In 2020, Maryland passed legislation requiring the state to come up with heat protections for workers. But the Natural Resources Defense Council panned initial drafts of the rule as “inadequate.” The state, now under a new Democratic governor, just released its latest proposal last month, with more specific details requiring employers to offer workers minimum amounts of water and 10-minute breaks every two hours when the temperature is above 90 degrees.

In 2021, Virginia regulators voted 6-5 to reject statewide heat protections for workers.

Nevada failed to pass enforceable rules for heat exposure last summer, despite Las Vegas recording an all-time high temperature of 117 degrees in August.

New York proposed heat standards for indoor and outdoor workers last year, but the bill never received a floor vote. The legislation was reintroduced in January with 16 Democratic co-sponsors, but has yet to advance beyond the committee stage.

Rising heat dangers are a major concern in the South, especially in agricultural fields filled with immigrant workers. A 29-year-old farmworker in Miami-Dade County died last July after more than a month of consecutive days with a heat index above 100 degrees. The man’s family told NBC South Florida that he had recently complained of symptoms consistent with heat stress while working on a farm producing guavas and avocados.

Florida lawmakers have recognized the problem before. In 2020, the state enacted the Zachary Martin Act, requiring public schools to offer hydration, shade and heat-stress monitoring to student athletes, after a 16-year-old died from heat exposure during football practice. 

“If these politicians already recognize the crisis of extreme heat for student athletes, why don’t they care as much about the outdoor workers who grow their food and build their cities?” said Oscar Londoño, co-executive director of WeCount, a nonprofit worker center that represents immigrant workers and families in South Florida. “We think that it’s shameful that politicians in Tallahassee are stripping localities of their right to protect outdoor workers without offering a statewide solution in exchange.”

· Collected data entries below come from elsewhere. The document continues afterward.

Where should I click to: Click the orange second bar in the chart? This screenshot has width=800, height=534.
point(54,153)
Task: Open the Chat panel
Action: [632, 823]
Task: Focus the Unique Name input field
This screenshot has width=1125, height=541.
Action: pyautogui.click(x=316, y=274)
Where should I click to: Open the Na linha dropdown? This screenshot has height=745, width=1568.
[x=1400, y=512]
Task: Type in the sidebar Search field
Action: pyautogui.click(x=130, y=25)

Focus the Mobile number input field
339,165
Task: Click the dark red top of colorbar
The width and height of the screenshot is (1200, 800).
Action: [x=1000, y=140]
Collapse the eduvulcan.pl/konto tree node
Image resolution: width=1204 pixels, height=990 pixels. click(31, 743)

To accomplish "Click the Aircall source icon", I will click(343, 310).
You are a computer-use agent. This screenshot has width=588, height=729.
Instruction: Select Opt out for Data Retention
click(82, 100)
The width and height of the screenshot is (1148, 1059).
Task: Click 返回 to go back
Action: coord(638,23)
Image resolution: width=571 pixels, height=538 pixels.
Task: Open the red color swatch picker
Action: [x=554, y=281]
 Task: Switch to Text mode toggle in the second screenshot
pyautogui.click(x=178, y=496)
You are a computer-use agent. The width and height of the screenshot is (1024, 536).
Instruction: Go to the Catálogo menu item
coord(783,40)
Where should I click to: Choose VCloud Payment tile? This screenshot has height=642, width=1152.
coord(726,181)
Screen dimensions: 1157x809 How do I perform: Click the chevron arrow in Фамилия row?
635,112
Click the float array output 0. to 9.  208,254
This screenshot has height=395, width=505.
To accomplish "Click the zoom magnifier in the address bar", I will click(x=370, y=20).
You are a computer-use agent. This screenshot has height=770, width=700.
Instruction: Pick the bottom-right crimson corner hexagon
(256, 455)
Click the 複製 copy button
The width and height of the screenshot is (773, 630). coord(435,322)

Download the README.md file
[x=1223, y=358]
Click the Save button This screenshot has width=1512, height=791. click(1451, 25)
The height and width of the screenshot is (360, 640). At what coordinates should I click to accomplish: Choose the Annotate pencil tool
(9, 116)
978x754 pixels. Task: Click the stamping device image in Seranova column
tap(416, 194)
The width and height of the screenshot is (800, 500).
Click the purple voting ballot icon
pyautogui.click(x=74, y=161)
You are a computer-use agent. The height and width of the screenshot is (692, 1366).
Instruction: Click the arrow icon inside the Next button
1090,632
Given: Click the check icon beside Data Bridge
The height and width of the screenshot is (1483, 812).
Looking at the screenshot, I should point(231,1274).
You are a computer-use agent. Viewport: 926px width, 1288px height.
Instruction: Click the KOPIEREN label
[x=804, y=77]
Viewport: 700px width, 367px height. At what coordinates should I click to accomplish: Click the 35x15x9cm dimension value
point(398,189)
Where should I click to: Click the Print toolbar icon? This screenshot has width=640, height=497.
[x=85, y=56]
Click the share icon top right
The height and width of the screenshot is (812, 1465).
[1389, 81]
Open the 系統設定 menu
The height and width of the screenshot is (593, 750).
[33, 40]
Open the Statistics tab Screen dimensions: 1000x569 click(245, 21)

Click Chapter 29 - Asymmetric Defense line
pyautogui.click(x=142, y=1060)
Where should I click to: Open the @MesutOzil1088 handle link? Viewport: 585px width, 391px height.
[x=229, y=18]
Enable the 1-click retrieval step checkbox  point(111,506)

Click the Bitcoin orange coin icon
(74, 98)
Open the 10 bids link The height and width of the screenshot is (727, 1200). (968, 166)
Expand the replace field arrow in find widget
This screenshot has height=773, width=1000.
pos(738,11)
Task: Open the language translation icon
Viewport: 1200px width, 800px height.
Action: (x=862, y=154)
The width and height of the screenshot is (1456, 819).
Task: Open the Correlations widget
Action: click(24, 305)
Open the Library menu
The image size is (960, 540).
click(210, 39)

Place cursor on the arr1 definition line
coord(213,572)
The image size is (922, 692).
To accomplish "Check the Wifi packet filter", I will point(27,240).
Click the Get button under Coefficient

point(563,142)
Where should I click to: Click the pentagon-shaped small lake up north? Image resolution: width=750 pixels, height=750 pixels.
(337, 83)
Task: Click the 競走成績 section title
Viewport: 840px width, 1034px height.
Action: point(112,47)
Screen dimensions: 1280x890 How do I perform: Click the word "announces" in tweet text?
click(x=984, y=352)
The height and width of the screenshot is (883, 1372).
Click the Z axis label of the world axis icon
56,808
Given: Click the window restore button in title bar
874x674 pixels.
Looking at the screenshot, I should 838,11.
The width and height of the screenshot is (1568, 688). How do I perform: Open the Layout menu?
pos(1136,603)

A farm worker, show her hands after working at a plant nursery on November 2, 2023 in Homestead, Florida.
A farm worker, show her hands after working at a plant nursery on November 2, 2023 in Homestead, Florida. The Washington Post via Getty Images

Farmworker Harold Moran’s bosses are literally sweating him. It’s the high season for growing the exotic plants sold as indoor decorations across the cooler parts of the United States. One of his co-workers nearly passed out in the heat on Wednesday. Yet even as South Florida’s temperatures surged near 90 degrees Fahrenheit this week, Moran said his supervisor told him that “she didn’t want to see any workers taking any breaks.”

“She wanted us only to work,” Moran, 46, told HuffPost by phone in Spanish. “She said the bosses had passed by and saw workers take 30 seconds of time to stand up and take a break, and they didn’t want to see that.”

For Moran, a father of two who immigrated to Florida from Nicaragua four years ago, the stakes are high. His headaches keep getting worse. These days, he said, he can’t even escape the heat when he gets home and cranks his air conditioner to full blast. 

“It doesn’t cool down my body heat,” he said. “The heat I absorb in the workday affects me at night. It stays in my body and makes it difficult to sleep.”

If the preempting legislation fails, Miami-Dade is scheduled to hold a final vote later this month on the heat protections that triggered this legislative saga. Those rules would provide the basics of what is “essential for our lives,” Moran said.

“With all of their millions, they want to use it to block basic protections which we need and which will only make us more productive for them,” he said. “They have no conscience if they pass this law.”

CORRECTION: This story originally misidentified Smith’s union. She is a member of the International Brotherhood of Electrical Workers.